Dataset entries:
_ _ _ _ _
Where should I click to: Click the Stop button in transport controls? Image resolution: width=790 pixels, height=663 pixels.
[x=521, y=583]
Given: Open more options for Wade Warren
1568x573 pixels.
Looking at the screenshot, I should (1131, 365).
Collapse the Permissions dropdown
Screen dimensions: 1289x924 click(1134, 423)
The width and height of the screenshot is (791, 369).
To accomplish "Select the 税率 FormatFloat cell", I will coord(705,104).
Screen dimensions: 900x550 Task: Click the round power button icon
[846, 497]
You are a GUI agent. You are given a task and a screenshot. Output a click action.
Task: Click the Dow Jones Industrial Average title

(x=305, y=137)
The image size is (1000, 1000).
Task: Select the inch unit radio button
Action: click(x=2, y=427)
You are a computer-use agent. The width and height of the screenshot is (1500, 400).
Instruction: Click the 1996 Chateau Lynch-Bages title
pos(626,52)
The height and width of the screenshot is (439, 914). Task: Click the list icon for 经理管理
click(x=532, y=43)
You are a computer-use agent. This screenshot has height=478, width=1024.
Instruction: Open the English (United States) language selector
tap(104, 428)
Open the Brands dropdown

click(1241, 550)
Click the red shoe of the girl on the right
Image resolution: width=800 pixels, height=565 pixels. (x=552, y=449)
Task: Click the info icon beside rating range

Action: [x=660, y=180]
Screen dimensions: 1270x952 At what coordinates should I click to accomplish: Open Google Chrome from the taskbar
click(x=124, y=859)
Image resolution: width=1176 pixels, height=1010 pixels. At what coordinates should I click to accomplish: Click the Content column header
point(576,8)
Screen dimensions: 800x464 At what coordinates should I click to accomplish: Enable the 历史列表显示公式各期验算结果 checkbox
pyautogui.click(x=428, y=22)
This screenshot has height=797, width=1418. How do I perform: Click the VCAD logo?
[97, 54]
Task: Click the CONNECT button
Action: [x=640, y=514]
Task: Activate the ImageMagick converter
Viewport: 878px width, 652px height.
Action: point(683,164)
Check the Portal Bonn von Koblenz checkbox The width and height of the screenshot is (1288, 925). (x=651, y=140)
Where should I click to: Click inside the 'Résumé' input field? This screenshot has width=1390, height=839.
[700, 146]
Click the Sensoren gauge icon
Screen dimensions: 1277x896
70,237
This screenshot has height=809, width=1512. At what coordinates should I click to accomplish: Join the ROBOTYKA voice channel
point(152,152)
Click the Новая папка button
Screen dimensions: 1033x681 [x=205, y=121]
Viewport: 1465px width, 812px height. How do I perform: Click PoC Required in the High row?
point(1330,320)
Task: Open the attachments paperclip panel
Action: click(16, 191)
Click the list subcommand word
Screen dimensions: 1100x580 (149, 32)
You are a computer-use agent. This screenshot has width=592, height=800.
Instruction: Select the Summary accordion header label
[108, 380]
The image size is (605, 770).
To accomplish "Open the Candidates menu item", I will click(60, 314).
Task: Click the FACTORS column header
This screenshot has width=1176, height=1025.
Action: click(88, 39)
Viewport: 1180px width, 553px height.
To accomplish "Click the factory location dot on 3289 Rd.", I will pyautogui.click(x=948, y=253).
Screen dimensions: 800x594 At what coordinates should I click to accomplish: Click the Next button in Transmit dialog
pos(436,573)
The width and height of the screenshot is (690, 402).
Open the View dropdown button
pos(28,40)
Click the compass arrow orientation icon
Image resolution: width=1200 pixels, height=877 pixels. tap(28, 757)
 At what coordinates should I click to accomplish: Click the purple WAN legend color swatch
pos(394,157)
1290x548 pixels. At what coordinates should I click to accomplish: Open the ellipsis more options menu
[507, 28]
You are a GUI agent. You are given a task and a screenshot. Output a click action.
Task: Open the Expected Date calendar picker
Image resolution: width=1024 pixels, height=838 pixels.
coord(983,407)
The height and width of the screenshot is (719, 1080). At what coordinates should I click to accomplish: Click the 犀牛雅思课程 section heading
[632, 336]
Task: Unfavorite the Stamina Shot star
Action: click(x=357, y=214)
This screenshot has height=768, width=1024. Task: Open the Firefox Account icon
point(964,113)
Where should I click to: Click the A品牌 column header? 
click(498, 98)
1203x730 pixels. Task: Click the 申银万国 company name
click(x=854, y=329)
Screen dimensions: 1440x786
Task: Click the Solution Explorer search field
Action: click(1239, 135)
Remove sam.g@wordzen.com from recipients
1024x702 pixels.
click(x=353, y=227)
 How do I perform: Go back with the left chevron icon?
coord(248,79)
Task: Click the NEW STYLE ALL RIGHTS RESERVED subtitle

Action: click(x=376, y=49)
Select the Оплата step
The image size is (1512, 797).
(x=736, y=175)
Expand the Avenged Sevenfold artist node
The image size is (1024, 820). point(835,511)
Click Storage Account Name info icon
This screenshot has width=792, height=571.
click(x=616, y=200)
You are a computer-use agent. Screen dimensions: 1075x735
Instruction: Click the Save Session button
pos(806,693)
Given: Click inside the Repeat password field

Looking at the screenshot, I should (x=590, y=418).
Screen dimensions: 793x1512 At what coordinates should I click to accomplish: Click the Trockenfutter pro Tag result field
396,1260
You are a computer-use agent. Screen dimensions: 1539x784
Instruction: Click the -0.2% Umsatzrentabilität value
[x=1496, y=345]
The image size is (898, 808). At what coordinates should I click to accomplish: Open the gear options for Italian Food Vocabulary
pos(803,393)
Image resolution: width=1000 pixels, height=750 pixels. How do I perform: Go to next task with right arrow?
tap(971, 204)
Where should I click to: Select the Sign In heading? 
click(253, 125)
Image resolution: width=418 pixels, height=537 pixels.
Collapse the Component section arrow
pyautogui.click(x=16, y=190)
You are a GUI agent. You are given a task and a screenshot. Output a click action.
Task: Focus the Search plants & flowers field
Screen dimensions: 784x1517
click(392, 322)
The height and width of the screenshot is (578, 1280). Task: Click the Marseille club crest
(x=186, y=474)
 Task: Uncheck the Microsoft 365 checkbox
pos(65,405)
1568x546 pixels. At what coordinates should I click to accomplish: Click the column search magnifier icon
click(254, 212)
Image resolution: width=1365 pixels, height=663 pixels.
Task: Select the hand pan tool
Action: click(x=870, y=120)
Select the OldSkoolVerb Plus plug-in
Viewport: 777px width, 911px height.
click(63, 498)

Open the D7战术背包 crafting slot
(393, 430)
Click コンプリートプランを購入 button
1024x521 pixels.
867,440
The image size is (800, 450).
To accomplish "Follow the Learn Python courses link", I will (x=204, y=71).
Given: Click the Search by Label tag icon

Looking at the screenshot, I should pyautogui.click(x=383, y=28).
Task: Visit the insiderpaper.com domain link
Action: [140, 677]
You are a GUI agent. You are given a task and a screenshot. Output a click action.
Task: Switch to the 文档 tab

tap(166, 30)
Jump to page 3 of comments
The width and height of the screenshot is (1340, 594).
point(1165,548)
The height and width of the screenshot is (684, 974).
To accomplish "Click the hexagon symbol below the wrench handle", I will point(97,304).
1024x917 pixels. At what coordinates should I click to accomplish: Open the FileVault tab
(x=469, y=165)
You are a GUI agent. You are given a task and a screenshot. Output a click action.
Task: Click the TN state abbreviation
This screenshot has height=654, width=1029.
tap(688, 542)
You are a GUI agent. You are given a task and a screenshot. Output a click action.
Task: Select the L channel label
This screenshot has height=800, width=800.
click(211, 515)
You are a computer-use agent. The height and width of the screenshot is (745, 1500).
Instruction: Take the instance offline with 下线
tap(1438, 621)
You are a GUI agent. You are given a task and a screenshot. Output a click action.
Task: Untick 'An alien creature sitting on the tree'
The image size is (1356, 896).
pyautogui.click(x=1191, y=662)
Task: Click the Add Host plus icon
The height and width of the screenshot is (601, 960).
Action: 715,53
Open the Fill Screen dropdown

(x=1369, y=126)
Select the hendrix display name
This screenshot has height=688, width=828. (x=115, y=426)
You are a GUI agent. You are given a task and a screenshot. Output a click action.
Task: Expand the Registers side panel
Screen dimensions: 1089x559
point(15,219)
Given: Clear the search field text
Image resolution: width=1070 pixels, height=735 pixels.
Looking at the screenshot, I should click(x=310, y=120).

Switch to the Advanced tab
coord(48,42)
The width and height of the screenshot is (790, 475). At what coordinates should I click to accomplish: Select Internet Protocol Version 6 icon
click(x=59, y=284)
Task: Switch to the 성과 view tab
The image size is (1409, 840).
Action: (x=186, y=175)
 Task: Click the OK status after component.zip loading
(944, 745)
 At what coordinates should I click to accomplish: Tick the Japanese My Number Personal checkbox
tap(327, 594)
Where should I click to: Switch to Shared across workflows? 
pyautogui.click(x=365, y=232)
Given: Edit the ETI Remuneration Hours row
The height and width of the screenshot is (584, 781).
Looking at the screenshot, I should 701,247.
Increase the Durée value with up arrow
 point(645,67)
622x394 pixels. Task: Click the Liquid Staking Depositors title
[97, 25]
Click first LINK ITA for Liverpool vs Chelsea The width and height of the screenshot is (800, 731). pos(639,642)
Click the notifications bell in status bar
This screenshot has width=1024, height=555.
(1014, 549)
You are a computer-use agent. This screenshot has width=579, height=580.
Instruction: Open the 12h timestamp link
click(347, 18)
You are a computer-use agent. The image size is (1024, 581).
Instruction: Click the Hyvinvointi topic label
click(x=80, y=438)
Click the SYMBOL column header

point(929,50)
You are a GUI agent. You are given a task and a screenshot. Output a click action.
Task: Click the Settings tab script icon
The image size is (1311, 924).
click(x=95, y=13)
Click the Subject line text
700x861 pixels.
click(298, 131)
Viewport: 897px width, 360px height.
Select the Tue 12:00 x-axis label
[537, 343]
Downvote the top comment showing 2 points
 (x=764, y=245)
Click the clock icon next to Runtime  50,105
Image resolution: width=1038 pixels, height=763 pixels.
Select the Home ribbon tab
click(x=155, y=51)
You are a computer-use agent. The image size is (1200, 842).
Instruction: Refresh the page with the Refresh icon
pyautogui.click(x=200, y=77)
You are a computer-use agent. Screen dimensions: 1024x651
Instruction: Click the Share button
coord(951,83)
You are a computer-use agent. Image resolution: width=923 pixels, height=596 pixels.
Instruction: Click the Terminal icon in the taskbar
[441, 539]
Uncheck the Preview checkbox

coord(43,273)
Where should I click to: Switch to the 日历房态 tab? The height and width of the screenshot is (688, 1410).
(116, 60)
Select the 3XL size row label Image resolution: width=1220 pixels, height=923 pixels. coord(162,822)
_ _ _ _ _
## DIRECTIONS
Only the lines above starting with the one with "Task: Click the TN state abbreviation" and going through the one with "You are a computer-use agent. The height" are to be copied, word for word and with both ends kept.

## COMPLETED EXERCISE
Task: Click the TN state abbreviation
This screenshot has height=654, width=1029.
tap(688, 542)
You are a GUI agent. You are given a task and a screenshot. Output a click action.
Task: Select the L channel label
This screenshot has height=800, width=800.
click(211, 515)
You are a computer-use agent. The height and width of the screenshot is (745, 1500).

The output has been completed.